[[ Records provided, beginning ]]

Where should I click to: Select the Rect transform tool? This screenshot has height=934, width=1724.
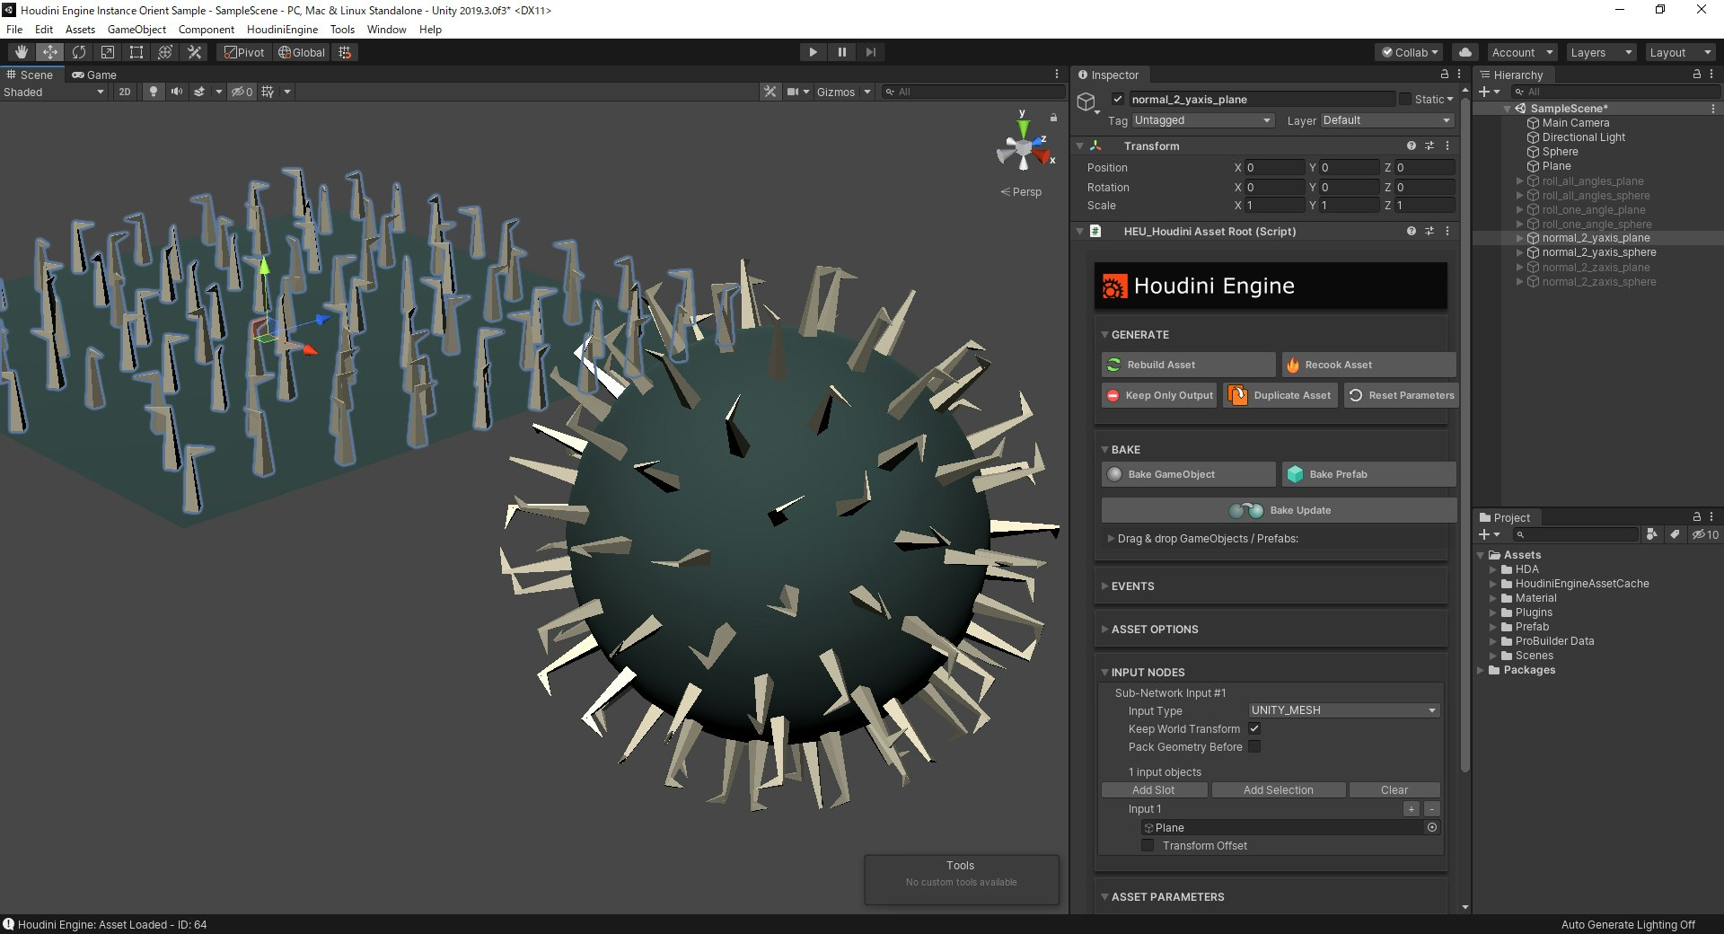(x=136, y=52)
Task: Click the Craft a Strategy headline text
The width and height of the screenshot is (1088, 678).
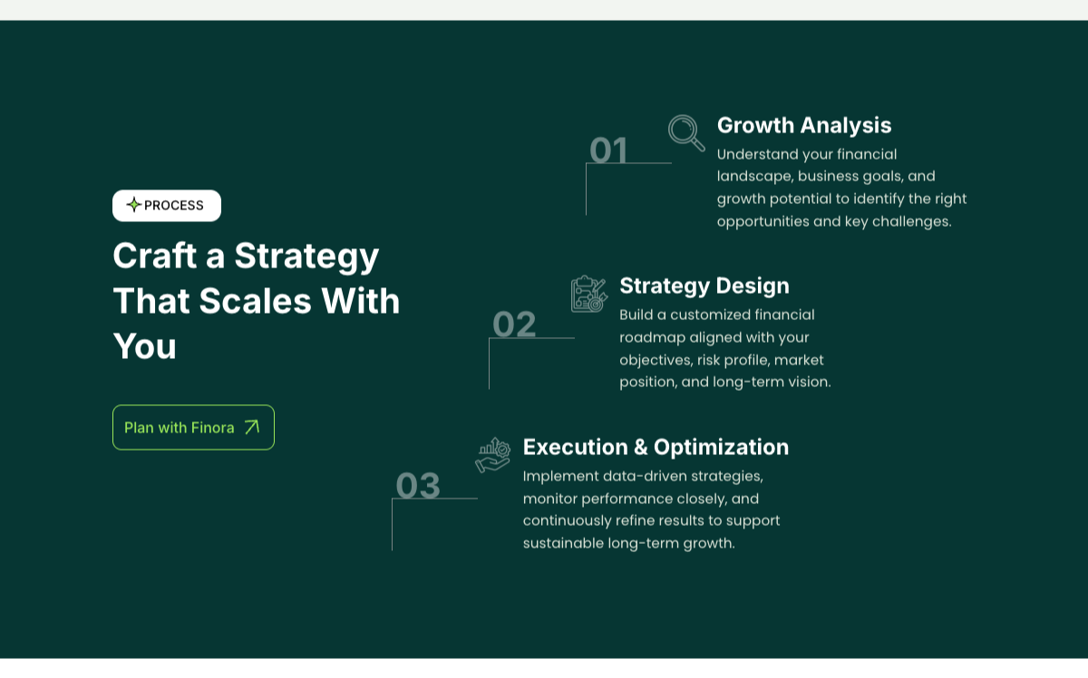Action: tap(257, 301)
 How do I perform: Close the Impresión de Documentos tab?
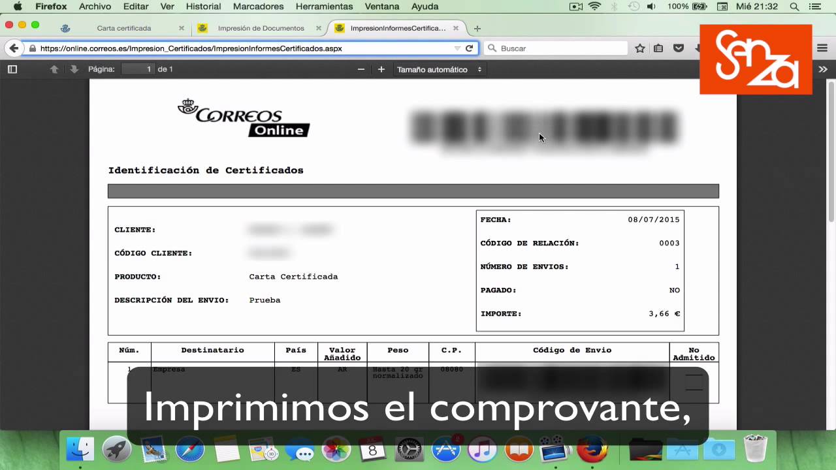tap(319, 29)
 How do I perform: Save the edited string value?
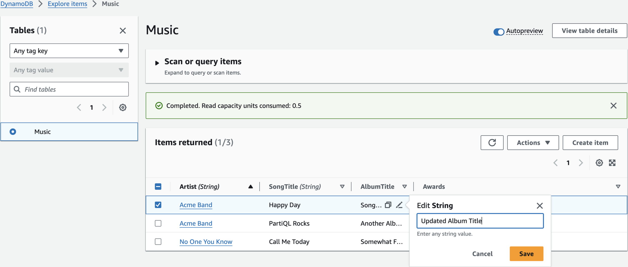pyautogui.click(x=526, y=254)
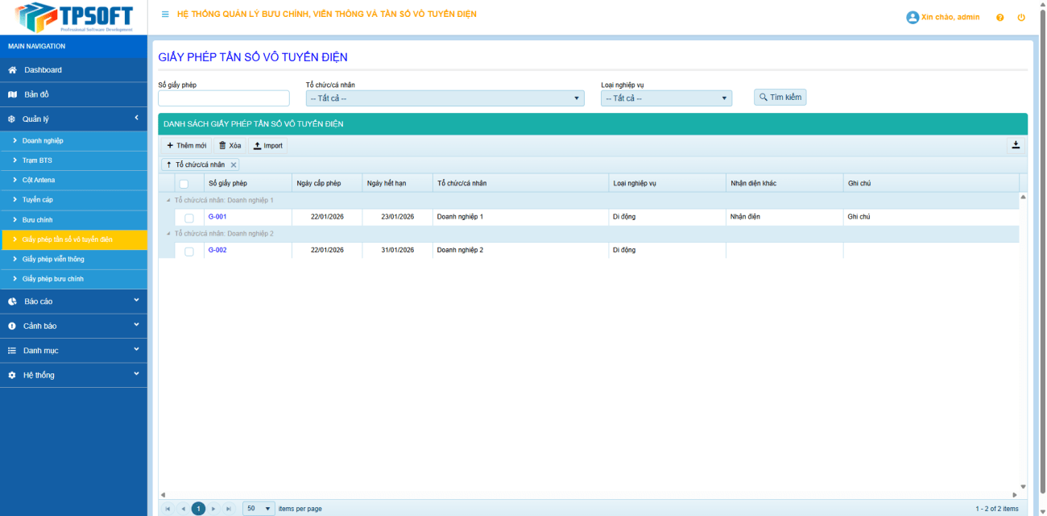Open the G-001 license link
Image resolution: width=1047 pixels, height=516 pixels.
(x=217, y=217)
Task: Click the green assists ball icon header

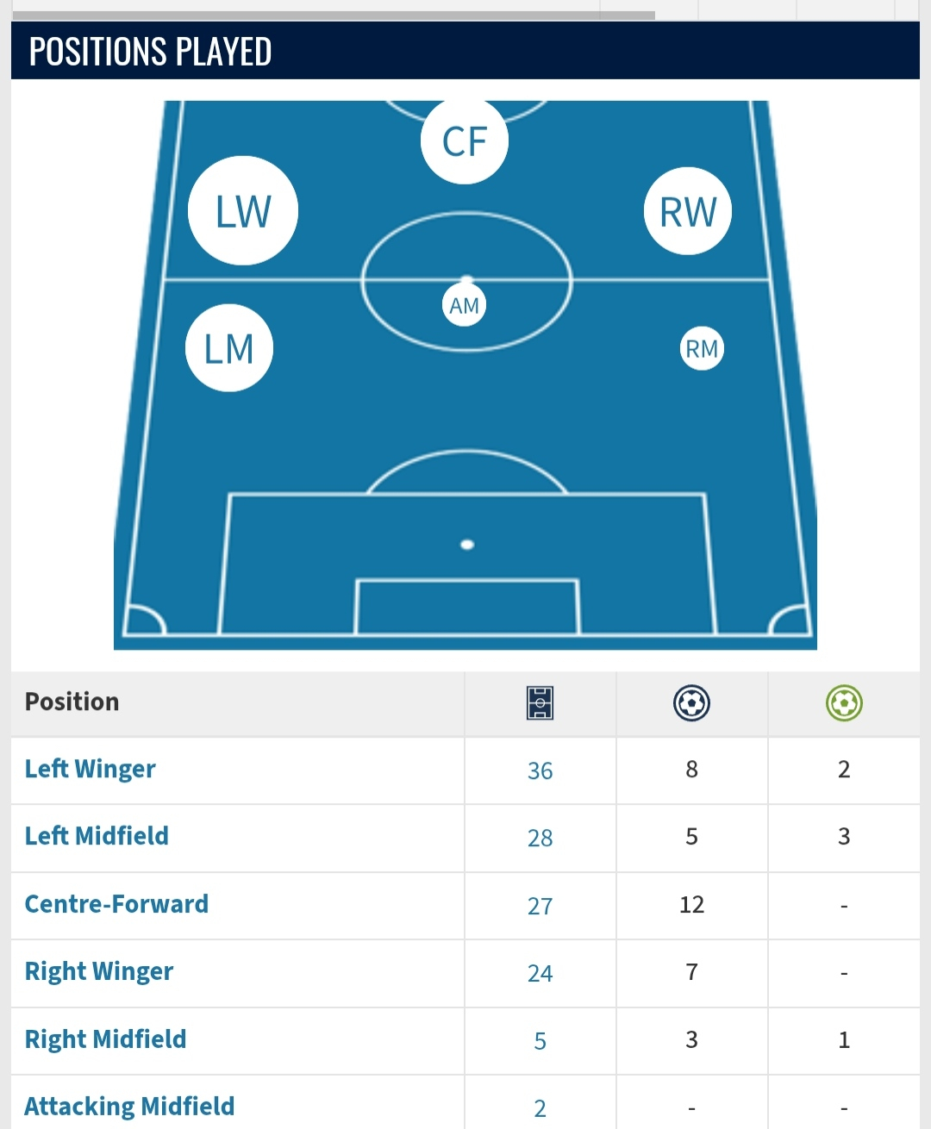Action: click(x=844, y=703)
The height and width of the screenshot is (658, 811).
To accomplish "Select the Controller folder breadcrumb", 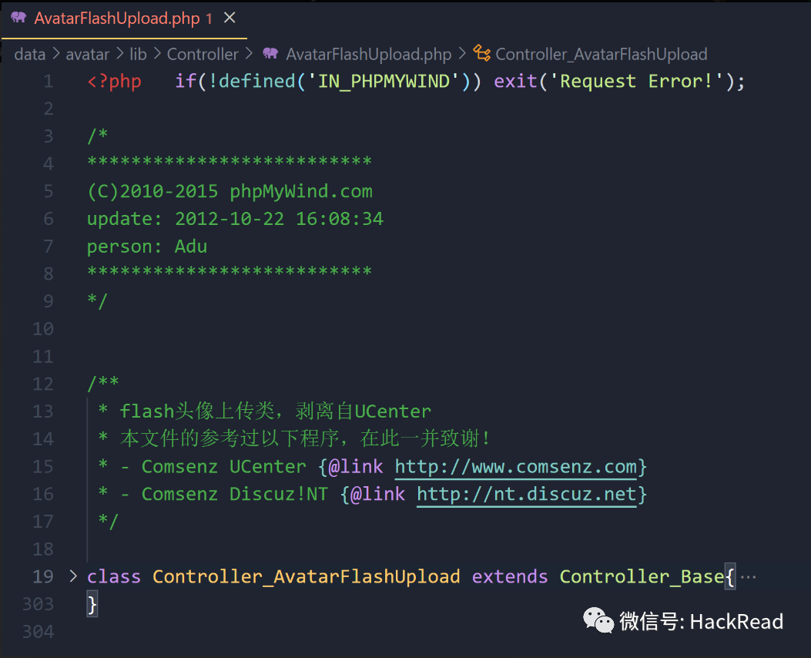I will [203, 54].
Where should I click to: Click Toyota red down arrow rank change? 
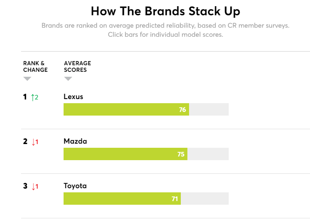pos(35,187)
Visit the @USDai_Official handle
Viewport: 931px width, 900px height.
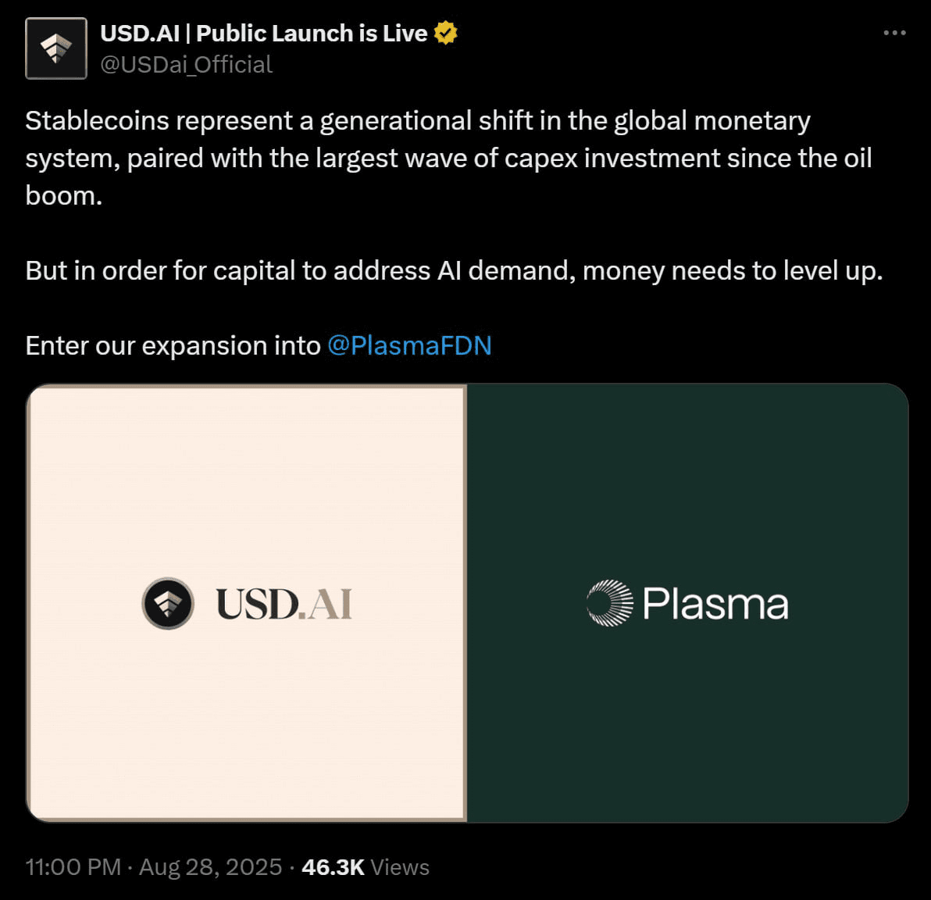[186, 64]
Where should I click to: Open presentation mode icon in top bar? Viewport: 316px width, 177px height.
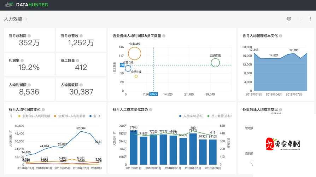[x=289, y=19]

[[ Records provided, end ]]

When you come to the line containing "Viewport: 931px width, 900px height." in the records above, repeat that line and all lines after it exactly, but not the pictures.

Viewport: 931px width, 900px height.
[186, 64]
Where should I click to: Open presentation mode icon in top bar? Viewport: 316px width, 177px height.
[x=289, y=19]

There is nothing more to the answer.